In The Empire of Vietnam

Japan's invasion of Indochina began in September 1940; by July of the following year, they had reached the southern end of Vietnam. However, courses in Japanese were not established until March 1942, largely under the direction of semi-private associations such as the Japanese Residents' Association (日本人会?). By April 1943, education in Japanese as a second language was being conducted in Hanoi, Haiphong, and Saigon targeted not only at Vietnamese people, but local ethnic Chinese and French people as well. In Hanoi, the authorities set up two night courses, one in a primary school and one in a Chinese middle school; the courses offered only three contact hours per week of instruction. 1,000 students attended the classes. The courses in Haiphong was more intense, with ten contact hours per week; a total of 270 students enrolled. Saigon featured the largest concentration of courses; seven schools, including the Saigon Japanese School (サイゴン日本語学校?), the Affiliated Japanese School of Nanyō Gakuen (南洋学院附属日本語学校?) and the Kyōei Japanese Academy (共栄日語学院?) offered courses from three to twelve hours per week, enrolling a total of 900 students. The total number of students was reported by local newspapers to have grown to 2,500 by May 1944.

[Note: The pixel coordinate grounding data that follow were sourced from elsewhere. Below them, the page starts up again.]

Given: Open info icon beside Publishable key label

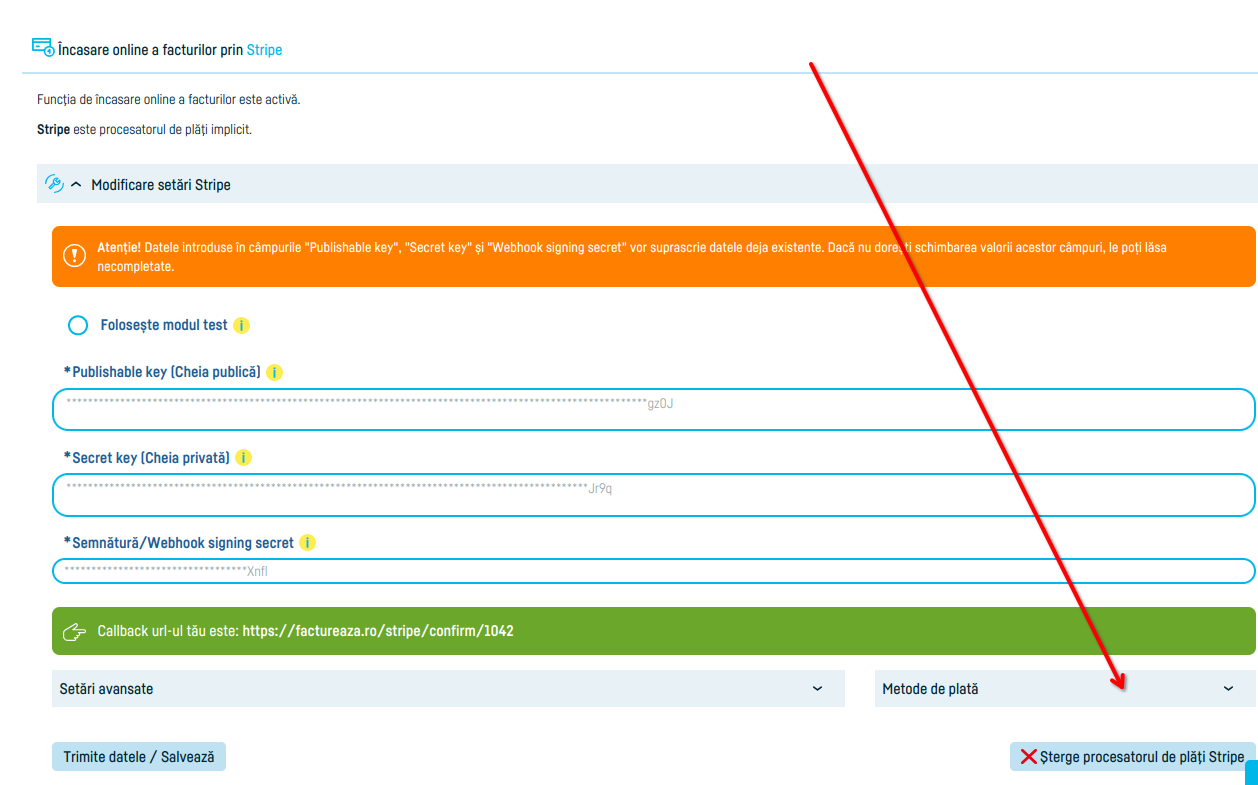Looking at the screenshot, I should pos(274,372).
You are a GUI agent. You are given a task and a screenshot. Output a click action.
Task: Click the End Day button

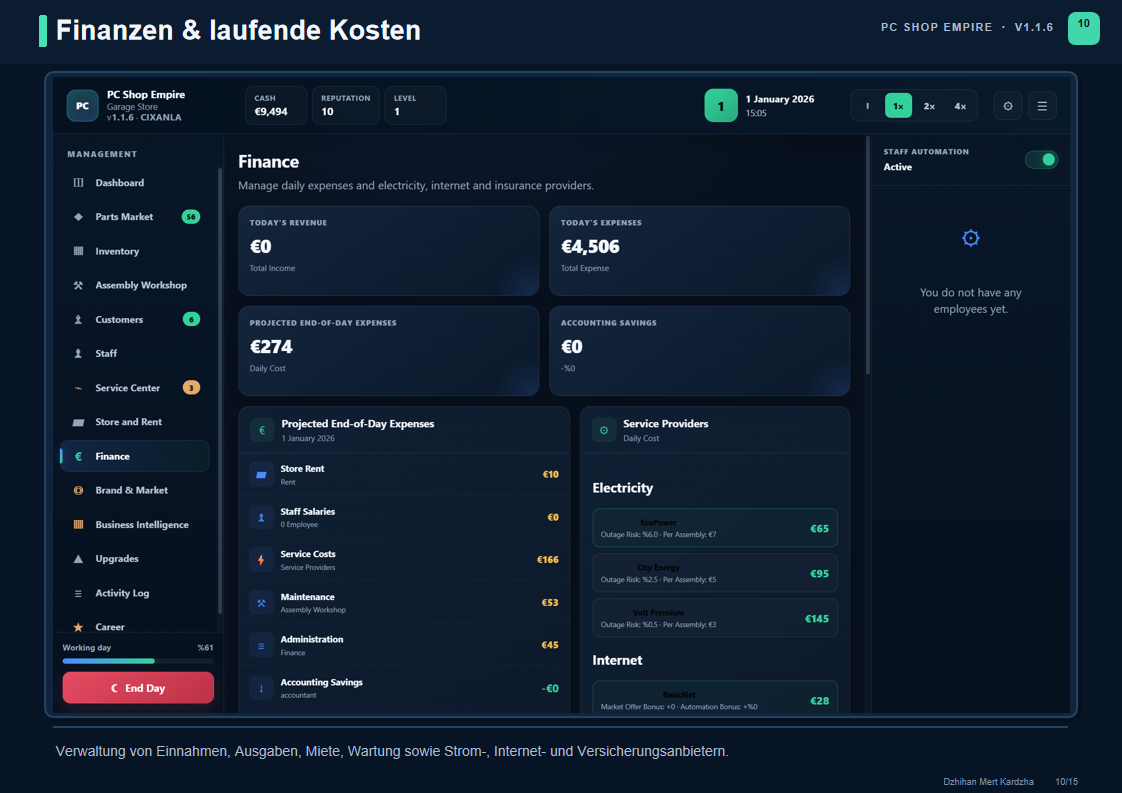click(x=138, y=688)
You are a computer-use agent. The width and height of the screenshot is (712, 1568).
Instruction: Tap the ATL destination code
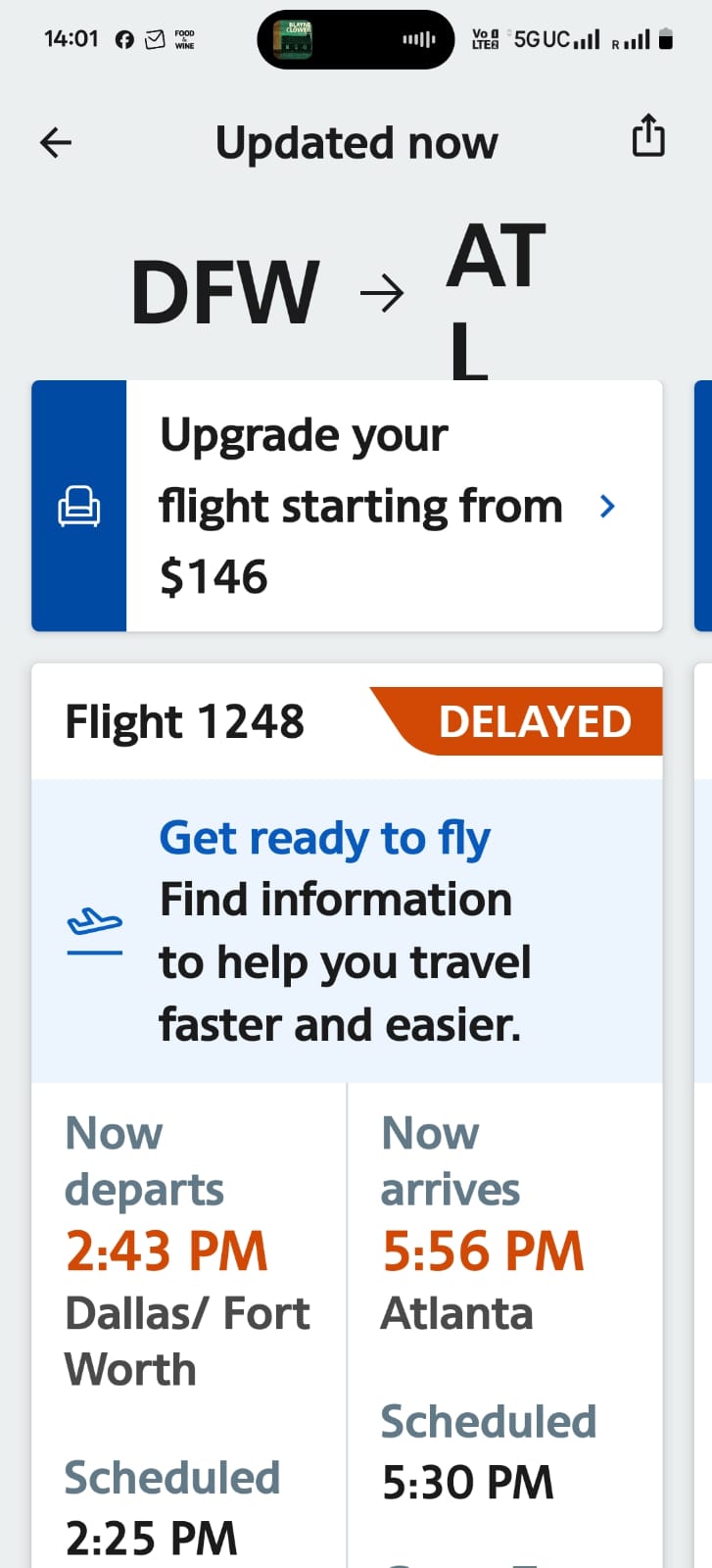495,294
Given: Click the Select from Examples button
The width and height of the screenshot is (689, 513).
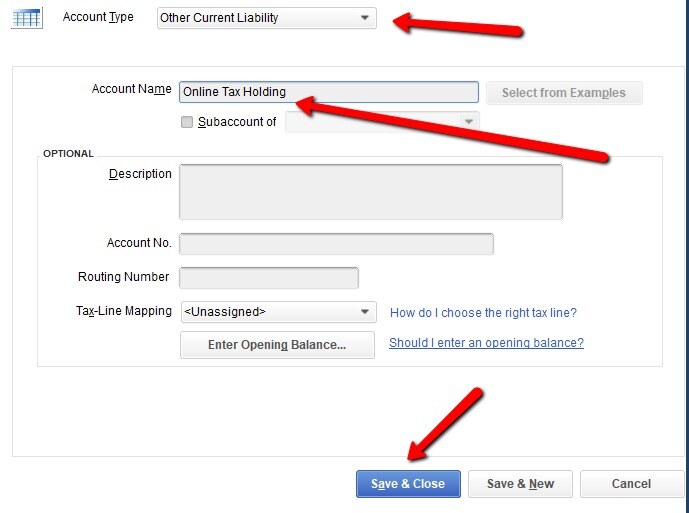Looking at the screenshot, I should [564, 93].

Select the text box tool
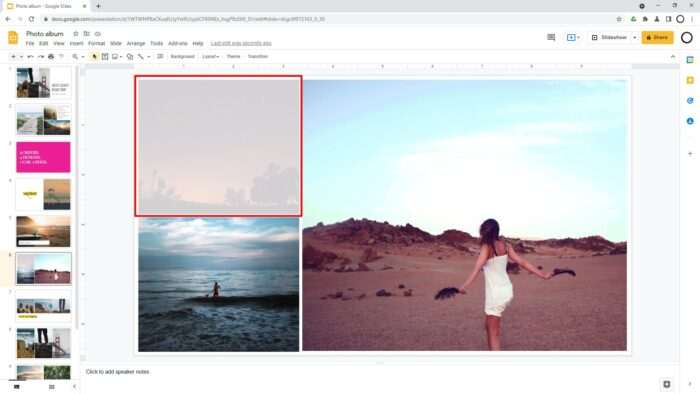105,57
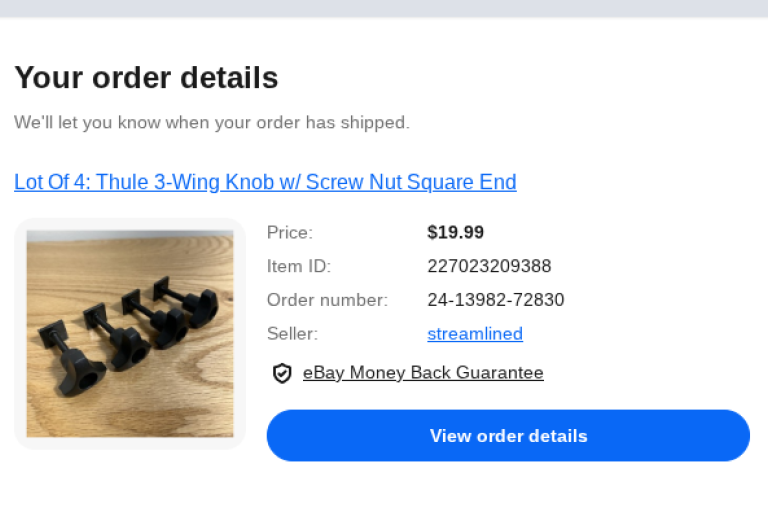
Task: Click the gray header strip at top
Action: click(x=384, y=8)
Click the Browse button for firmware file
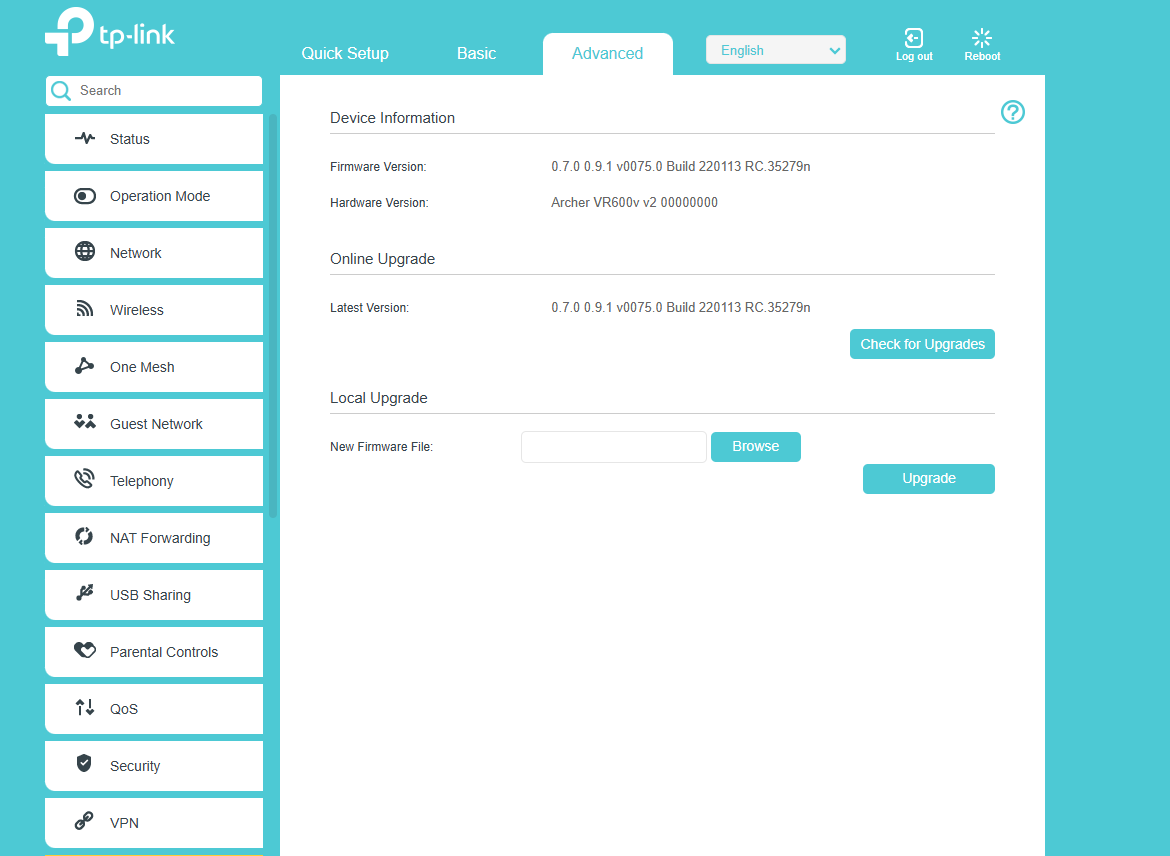The image size is (1170, 856). (x=755, y=447)

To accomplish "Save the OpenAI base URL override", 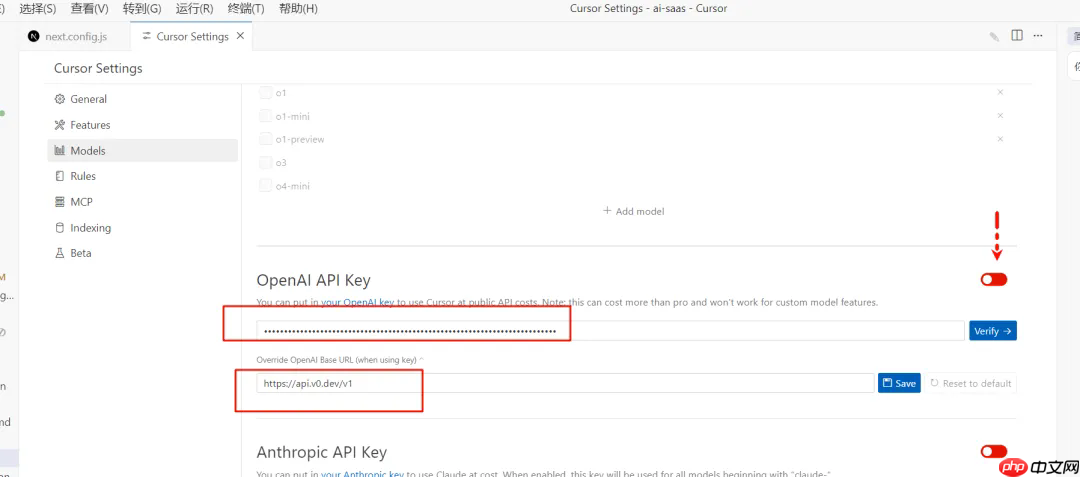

The teaching materials, locally published after the invasion, were written largely in romanisation or katakana and aimed at comprehension of simple spoken language. Motivations for study included the need to communicate and do business with the occupying troops, the desire to find jobs in Japanese-managed companies which began setting up offices in Vietnam, and for civil servants, the administrative needs of the new government. After the Japanese withdrawal, the need for the language disappeared, along with the teaching staff for the schools. However, some people educated in Japanese during this era would go on to play a role in the revival of Japanese language teaching in the 1960s and 1970s, such as Nguyen Ngoc Canh, who helped the University of Foreign Trade set up the first postwar Japanese course in 1962.